Results: This study again demonstrates plain radiographic presence of irregular vertebral endplates of scoliotic spines in Turner syndrome. Spine MR imaging in Turner syndrome failed to clearly demonstrate the growth plates but demonstrated wedge-shaped distal vertebrae in the curve. Similar MR findings were noted in another 20 subjects with various causes of scoliosis. Wedged-shaped intervertebral discs were also noted, but are thought to be secondary changes. Of 87 Turner syndrome subjects from growth hormone programs, 18 (21%) were found to have idiopathic scoliosis. Thirteen of another 46 (28%) subjects who had never received growth hormone were also noted to have idiopathic scoliosis, indicating a combined incidence of 23%. These results contrast with Lippe (1991) and Kim (2001), who noted an incidence of 11% of 163 and 12% of 43 idiopathic scoliosis in Turner syndrome from retrospective observation. However, the incidence of scoliosis (41%) from the radiographic studies of Kosowicz (4/22) and Preger (19/34) is much greater than even the incidence noted clinically from this study.

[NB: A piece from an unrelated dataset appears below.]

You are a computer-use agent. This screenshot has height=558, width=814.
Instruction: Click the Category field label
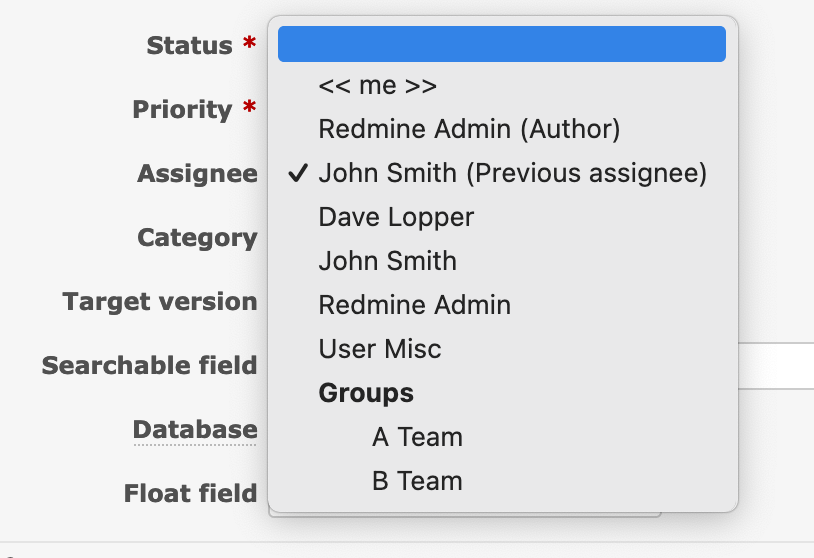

Conclusion: SHOX haploinsufficiency expression is not yet described in Turner syndrome scoliotic spines, although it has been described in the distal radius (Munns, 2001) in Madelung deformity. The incidence of idiopathic scoliosis in Turner syndrome appears to be much larger than previously recognised, signalling a probable dysmorphic vertebral growth plate cause.